Using Data Extract
Updated: Mar 5, 2012



What Data Extract is:
Data Extract is a tool that extracts over 50 bibliographic fields — as well as the full text — of patent office data and delivers it all to your desktop in file formats suitable for use in many popular applicationsSM, Microsoft's Excel®, ISI ReasearchSoft's EndNote®, Reference Manager®, ProCite® and most standard text editors.

[back to top]



What to use Data Extract for:
Use Data Extract to export patent records from your Work Files or Result Sets for use in other applications.

[back to top]



Overview of the Data Extract control panel:
The following is a high-level overview of the Data Extract control panel:

Screen capture of the Data Extract control panel

[back to top]



How to create a Data Extract:
Initiate the creation of a Data Extract from any query Result Set or any Work File:
  1. In Select format box, indicate the format you want for your extract. Formats are described following.

  2. Choose to Extract either Selected items on this page or All items (up to 20, 000).

  3. If you are choosing to extract Selected Items from this Page, select those items from your Result Set.

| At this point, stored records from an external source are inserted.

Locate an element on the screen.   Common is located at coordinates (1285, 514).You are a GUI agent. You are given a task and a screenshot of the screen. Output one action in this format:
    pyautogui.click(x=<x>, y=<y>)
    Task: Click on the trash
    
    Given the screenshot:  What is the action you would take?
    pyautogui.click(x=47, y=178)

  4. If you have chosen one of the CSV or tagged file formats, the Chosen fields box shows a default set of fields based on the fields you have chosen to display on your Result Set — you can remove these fields if you choose.

    In the Available fields box, highlight any fields you want added to your extract and click the blue arrow that points to the right to add them to the Chosen fields box.

    To remove a field from the extract parameters, highlight it in the Chosen fields box and click the blue arrow that points left.

  5. If you have chosen RIS format for EndNote, RefMan or ProCite, the required fields are shown in the Chosen fields box, you cannot remove any of the required fields and there are no additional fields that can be selected.

  6. In the Available fields box, highlight the fields you want added to your extract and click the blue arrow that points to the right to add them to the Chosen fields box.

    To remove an optional field from the extract parameters, highlight it in the Chosen fields box and click the blue arrow that points left.

  7. If you have chosen one of the XML options: in the Available fields box, choose either Bibliographic or Full text with bibliographic.

  8. For CSV and tagged downloads, optionally choose to zip your files for a faster download. Both XML options automatically download zipped.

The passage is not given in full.